Scottish Budget: Austerity deferred, but not by much and not for long
By Ray Perman, Director
You wonder why they continue to try to get away with it? Any UK Chancellor of the Exchequer delivering his budget speech should know that sleight of hand will be spotted by the Institute of Fiscal Studies before he sits down – and in Scotland we now have an equally vigilant watchdog.
The Fraser of Allander Institute, after a fallow period following the retirement of Professor Brian Ashcroft, has been reinvigorated by the University of Strathclyde. Graeme Roy, previously deputy chief economic adviser to the Scottish Government, has been brought in as director – a gamekeeper turned poacher – and the relentlessly incisive David Eiser has been recruited from Stirling.
Their analysis of the Scottish budget, the first to be delivered by Derek MacKay since he became Finance Secretary last May, exposed a pretty shallow piece of semantics to try to turn a cut in local government funding into an increase in local government services. The forensic dissection of the figures exposed not only how the trick was done, but an element of double counting too – the same £107 million being used to claim a boost to spending on local government services and to the health service.
However, this did not stop Mr MacKay in his interview with Andrew Neil trying to claim that Fraser of Allander supported his interpretation. Clearly either he had not read the Fraser report or he was gambling that Andrew Neil hadn’t read it. Maybe both were true.
Silly tricks aside, what should we make of the budget? Judged as a whole it is extraordinarily cautious. Given the SNP rhetoric on Tory inequality and austerity – and the fact that the Scottish Government does not have to face re-election for another four years – it is surprising that with their first opportunity to make meaningful changes, there are only a few timid tax measures.

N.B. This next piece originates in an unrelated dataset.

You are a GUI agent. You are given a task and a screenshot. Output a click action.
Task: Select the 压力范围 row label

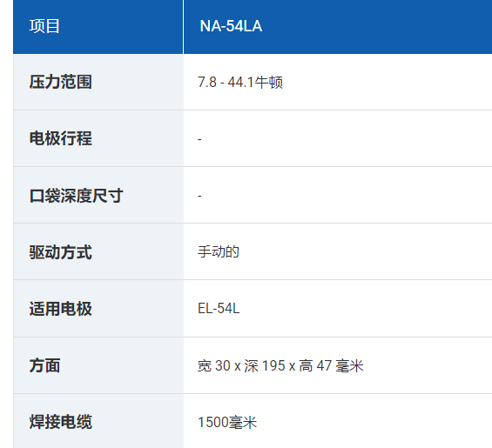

On income tax, from next April Scottish taxpayers will start paying the 40% rate slightly sooner than those in England. The top three council tax bands are to be increased, meaning that those living in larger houses will pay more. And there is a cut to non-domestic rates, which will help businesses. Added together the two tax increases will raise around £200 million, while the cut in business rates will take away half of this. Hardly significant in a total budget approaching £30 billion.
The caution may be the consequence of the Scottish Government badly over estimating the yield from property sales taxes. The forecast that £1.8 billion would be generated by increases in Land & Buildings Transaction Tax has had to be cut by around £750 million. Some of the difference can be explained by the Aberdeen housing market, which virtually ground to a halt following the collapse in oil prices, but there is also a suggestion that the increased tax is persuading some people either not to move at all, or to buy cheaper properties.
For higher rate taxpayers the two budget tax rises will mean around £600 extra in central and local tax per year. No-one likes paying more, but if you are already paying upwards of £10,000 a year, it is hardly likely to make you move to England.
What the budget does do is continue the Scottish Government’s centralisation policy. The squeeze on local government has been going on for at least eight years, forcing many councils to make deep and unpopular cuts in services and to increase borrowing. They have been forced by the Government to freeze council tax rates and some of the money they have been given has come with strict guidelines on how it is to be spent – on teacher numbers for example.
Next year they are to be allowed to raise council tax rates by up to 3%, but for most this will be insufficient to offset the reduction in their direct funding from central government and restore the cuts they have already made.
Local accountability has been reduced. Central direction has been increased.
The other organisations to suffer repeated lower funding are the enterprise agencies – particularly Scottish Enterprise. Instead the government has been introducing new programmes, such as the Scottish Growth Scheme (advertised as worth £500 million over three years, but in fact loan guarantees, so dependent on demand), extra spending on housing, infrastructure and on broadband. These are all central government initiatives.
These downgrades combined with the review of the enterprise agencies and the announcements that their individual boards are to be replaced by one central oversight body, makes you wonder how much longer they can stay at arm’s length from ministerial control.
The new economic initiatives are all welcome, but are unlikely to make much impression on Scotland’s low productivity and lack of investment. Yet the weak economy remains the Scottish Government’s biggest problem. Growth lags that of the rest of the UK and, as again Fraser of Allander points out, under the Smith Commission changes, lower growth means lower public spending. Home grown austerity may not be far off.